Texte cité:
------------------------------

# iPod Touch impossible à connecter !



## yt (15 Décembre 2008)

bonjour 
ça me saoule  de passer 3 plombes sur un truc qui devrais prendre 20 secondes 

avant je pouvais connecter mon iPod Touch sur internet via ma livebox 
maintenant  je ne peut plus ( aller savoir pourquoi ? je cherche même pas ! )

maintenant il me demande un mot de passe !
j'ai bien essayé de taper la clé de sécurité Wifi un truc immonde de 26 lettres et chiffres 
10 fois que j'essaye c'est impossible ! et ça m'énerve !!!!!!!!!!!!!!

donc on va faire autrement 
on va pas passer par cette merde de livebox 

mon Imac récent  (24" alu )
il a bien un réseau wifi que mon ipod pourrai capter ? 

comment on fait pour configurer ça ? 

merci pour votre aide


----------



## Gyzmo 7 (16 Décembre 2008)

J'ai le même soucis chez ma copine qui a une Livebox (aucun soucis avec la Freebox).
Je n'ai pas encore essayé donc je ne te garantis rien mais je viens de trouver cette réponse à notre problème :
http://forums.macg.co/forum-ipod/connection-wifi-live-box-ipod-touch-v2-245495.html

J'espère que ça pourra t'aider


----------



## VFred (18 Décembre 2008)

> (24" alu )


Je problème vient de là...



Je plaisante hein


----------



## yt (20 Décembre 2008)

------------------------------

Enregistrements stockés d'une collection
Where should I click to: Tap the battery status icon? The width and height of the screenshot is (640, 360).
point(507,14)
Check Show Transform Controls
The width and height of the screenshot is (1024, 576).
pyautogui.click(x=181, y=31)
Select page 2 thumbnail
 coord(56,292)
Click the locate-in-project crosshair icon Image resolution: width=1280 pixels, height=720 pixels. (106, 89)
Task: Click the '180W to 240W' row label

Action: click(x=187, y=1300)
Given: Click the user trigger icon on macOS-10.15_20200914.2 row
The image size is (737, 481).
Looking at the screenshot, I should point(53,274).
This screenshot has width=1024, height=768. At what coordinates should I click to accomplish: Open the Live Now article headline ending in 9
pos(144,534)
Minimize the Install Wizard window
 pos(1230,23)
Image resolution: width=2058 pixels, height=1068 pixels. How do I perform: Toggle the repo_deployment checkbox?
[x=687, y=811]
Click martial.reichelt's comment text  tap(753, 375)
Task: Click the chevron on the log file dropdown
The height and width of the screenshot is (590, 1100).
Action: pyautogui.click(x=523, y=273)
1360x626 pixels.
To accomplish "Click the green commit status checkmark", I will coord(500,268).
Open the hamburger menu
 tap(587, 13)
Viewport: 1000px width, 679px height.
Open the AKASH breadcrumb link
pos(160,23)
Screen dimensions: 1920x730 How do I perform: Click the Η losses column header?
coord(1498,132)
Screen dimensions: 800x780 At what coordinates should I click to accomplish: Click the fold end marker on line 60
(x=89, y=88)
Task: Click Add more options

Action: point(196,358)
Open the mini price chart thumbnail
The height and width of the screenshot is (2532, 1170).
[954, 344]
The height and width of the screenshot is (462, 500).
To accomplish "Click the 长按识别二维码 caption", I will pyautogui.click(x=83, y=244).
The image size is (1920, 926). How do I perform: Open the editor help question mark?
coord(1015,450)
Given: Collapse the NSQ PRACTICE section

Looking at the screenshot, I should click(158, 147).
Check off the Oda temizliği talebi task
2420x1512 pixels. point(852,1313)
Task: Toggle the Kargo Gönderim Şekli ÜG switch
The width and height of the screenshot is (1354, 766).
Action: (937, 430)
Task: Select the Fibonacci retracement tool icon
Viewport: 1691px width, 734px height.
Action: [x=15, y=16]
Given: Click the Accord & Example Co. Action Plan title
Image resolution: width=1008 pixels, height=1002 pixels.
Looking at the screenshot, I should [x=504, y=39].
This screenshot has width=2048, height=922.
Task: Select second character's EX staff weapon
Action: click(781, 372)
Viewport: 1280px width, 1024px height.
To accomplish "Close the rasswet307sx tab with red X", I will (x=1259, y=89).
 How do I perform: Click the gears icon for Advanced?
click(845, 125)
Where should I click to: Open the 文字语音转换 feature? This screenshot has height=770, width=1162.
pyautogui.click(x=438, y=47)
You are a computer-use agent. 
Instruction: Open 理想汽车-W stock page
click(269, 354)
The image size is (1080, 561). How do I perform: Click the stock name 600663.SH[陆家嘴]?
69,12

------------------------------

Objectifs:
1 > Recopiez intégralement le fil de discussion sur l'iPod Touch impossible à connecter, sans y changer quoi que ce soit.
2 > Relevez toutes les lignes des enregistrements qui contiennent le mot "should", en tenant compte de la casse.

Réponses:
1 >
# iPod Touch impossible à connecter !



## yt (15 Décembre 2008)

bonjour 
ça me saoule  de passer 3 plombes sur un truc qui devrais prendre 20 secondes 

avant je pouvais connecter mon iPod Touch sur internet via ma livebox 
maintenant  je ne peut plus ( aller savoir pourquoi ? je cherche même pas ! )

maintenant il me demande un mot de passe !
j'ai bien essayé de taper la clé de sécurité Wifi un truc immonde de 26 lettres et chiffres 
10 fois que j'essaye c'est impossible ! et ça m'énerve !!!!!!!!!!!!!!

donc on va faire autrement 
on va pas passer par cette merde de livebox 

mon Imac récent  (24" alu )
il a bien un réseau wifi que mon ipod pourrai capter ? 

comment on fait pour configurer ça ? 

merci pour votre aide


----------



## Gyzmo 7 (16 Décembre 2008)

J'ai le même soucis chez ma copine qui a une Livebox (aucun soucis avec la Freebox).
Je n'ai pas encore essayé donc je ne te garantis rien mais je viens de trouver cette réponse à notre problème :
http://forums.macg.co/forum-ipod/connection-wifi-live-box-ipod-touch-v2-245495.html

J'espère que ça pourra t'aider


----------



## VFred (18 Décembre 2008)

> (24" alu )


Je problème vient de là...



Je plaisante hein


----------



## yt (20 Décembre 2008)

2 >
Where should I click to: Tap the battery status icon? The width and height of the screenshot is (640, 360).
Looking at the screenshot, I should point(53,274).
This screenshot has width=1024, height=768. At what coordinates should I click to accomplish: Open the Live Now article headline ending in 9
Screen dimensions: 800x780 At what coordinates should I click to accomplish: Click the fold end marker on line 60
Looking at the screenshot, I should click(158, 147).
Looking at the screenshot, I should [x=504, y=39].
Where should I click to: Open the 文字语音转换 feature? This screenshot has height=770, width=1162.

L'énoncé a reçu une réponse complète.